Dataset entries
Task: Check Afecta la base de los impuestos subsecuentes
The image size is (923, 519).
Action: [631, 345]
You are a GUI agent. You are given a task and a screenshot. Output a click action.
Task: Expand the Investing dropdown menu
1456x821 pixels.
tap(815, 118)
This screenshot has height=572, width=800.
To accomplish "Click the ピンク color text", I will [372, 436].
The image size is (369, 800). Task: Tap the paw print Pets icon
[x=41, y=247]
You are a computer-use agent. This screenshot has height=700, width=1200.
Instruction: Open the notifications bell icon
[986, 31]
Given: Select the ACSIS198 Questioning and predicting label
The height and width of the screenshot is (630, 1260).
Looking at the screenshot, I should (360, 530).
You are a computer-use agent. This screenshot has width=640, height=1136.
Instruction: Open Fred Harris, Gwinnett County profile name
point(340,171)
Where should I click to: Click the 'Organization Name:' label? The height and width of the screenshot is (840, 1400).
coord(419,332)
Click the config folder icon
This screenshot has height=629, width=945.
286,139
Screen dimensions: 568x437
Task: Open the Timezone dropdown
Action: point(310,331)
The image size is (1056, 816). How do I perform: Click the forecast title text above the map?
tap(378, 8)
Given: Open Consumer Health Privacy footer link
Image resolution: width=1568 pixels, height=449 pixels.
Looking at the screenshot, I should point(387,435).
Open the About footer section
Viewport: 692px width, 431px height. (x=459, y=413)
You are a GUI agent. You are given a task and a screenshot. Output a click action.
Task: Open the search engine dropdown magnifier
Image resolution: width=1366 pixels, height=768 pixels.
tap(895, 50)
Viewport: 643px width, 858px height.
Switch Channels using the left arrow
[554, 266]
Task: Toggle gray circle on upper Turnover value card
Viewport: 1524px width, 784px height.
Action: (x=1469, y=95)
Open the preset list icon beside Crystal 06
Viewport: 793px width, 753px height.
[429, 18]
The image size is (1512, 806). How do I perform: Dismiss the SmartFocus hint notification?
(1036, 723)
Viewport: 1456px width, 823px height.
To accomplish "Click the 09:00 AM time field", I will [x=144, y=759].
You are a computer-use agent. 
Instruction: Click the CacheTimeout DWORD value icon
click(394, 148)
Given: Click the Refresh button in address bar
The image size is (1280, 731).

TASK DESCRIPTION:
Whenever a line in the data holds "will", copy that line.

WORKED SOLUTION:
To accomplish "Click the ピンク color text", I will [372, 436].
To accomplish "Click the 09:00 AM time field", I will [x=144, y=759].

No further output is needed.